Landlord approval is required for all foster parents who rent their residence. Please confirm with your landlord that you are approved to foster animals prior to scheduling a foster care interview and training session.
Current vaccinations are required for all foster parents' dogs/cats prior to placing a foster animal in your home. Please confirm that your animals are up-to-date on their vaccinations prior to scheduling a foster care interview and training session. We also recommend you speak with your veterinarian to make sure fostering is a good fit for you and your pets.
Monthly Foster Spotlight
Margo Slaughter knows the full spectrum of emotions that go along with being a foster. From tears of sadness to giving her fosters up at the end of the stay to smiles of joy at the blossoming lives she has a hand in, it’s not always easy but it is worth it.
“I always knew I wanted to foster when the sad day came when my three precious wire fox terriers, Asta, Murphy and Bill, would pass away,” she said. “I wanted to be able to help as many animals in need as possible.”

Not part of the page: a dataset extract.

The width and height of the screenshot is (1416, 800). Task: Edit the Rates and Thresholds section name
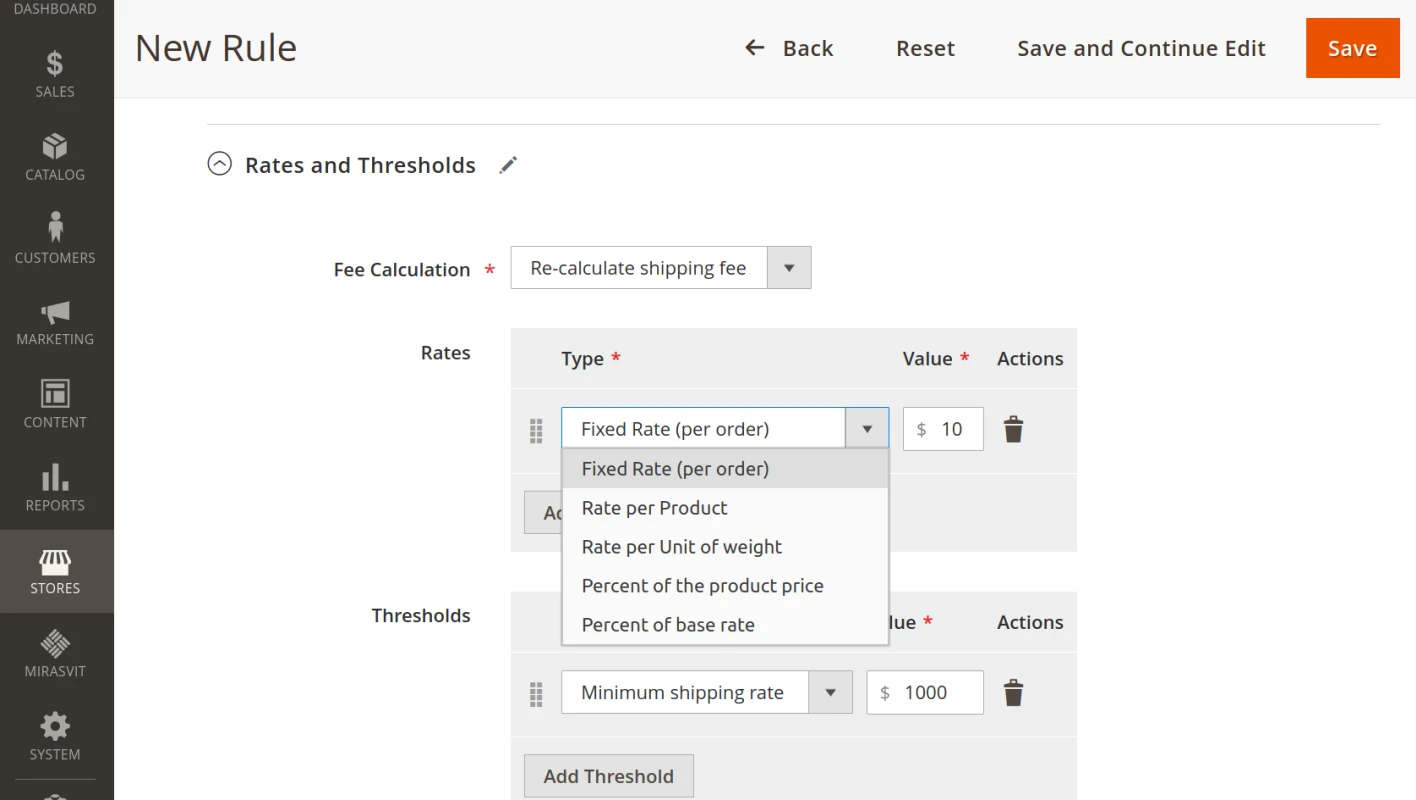point(508,164)
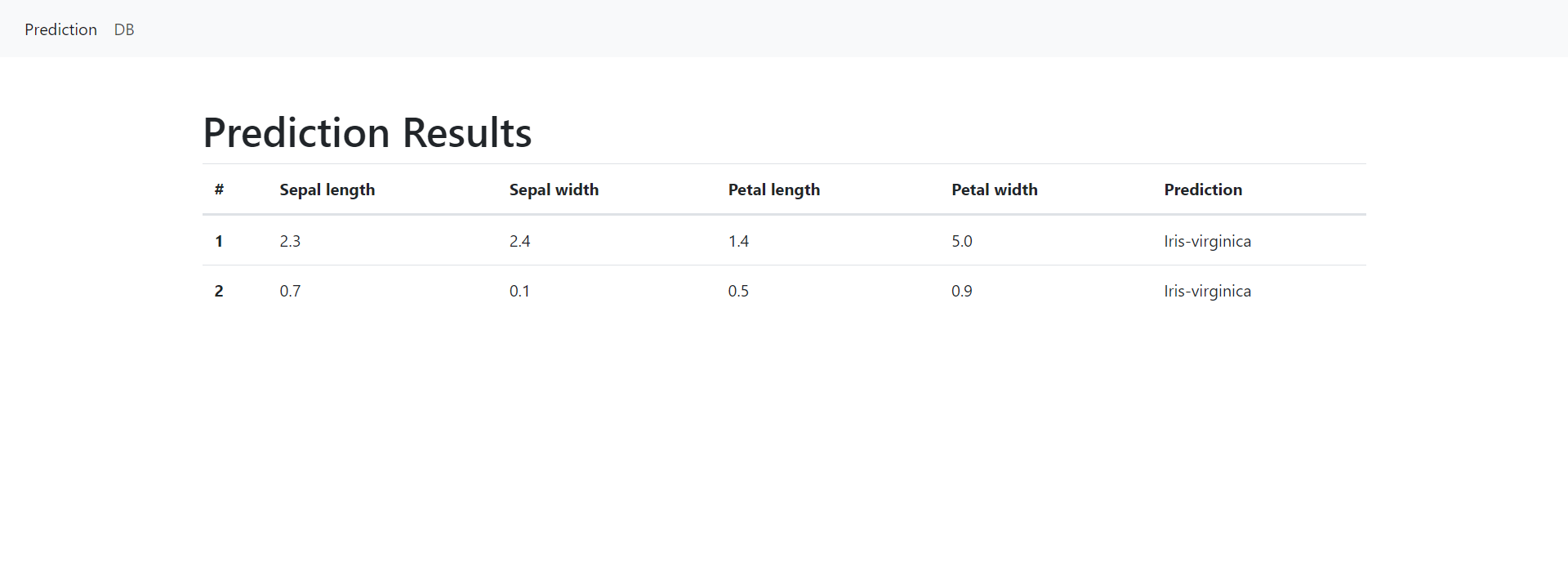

Margo started her fostering experience with Emma, a dog suffering from an auto-immune condition who had been neglected before coming in to the shelter. Since that first tough case, she has taken in three more pit bull puppies who she can proudly say have all found happy homes.
“The best thing about fostering is knowing I have helped these precious animals get to forever homes,”
she said. “In Emma’s case, at least she had love and care in her final days. Maybe all she had ever known.”
Though many think of fostering as all about the animals, Margo also admits the help is reciprocal.
“Baby Winter saved my life when my last two dogs died within a week of each other. Adorable, cuddly, demanding and full of life – she kept me from crawling in a hole and crying all the time,” she said.
“And, should you foster an animal that just happens to be perfect for your lifestyle (like my ‘Little Joe’ who used to be ‘Blizzard’) you can adopt him!”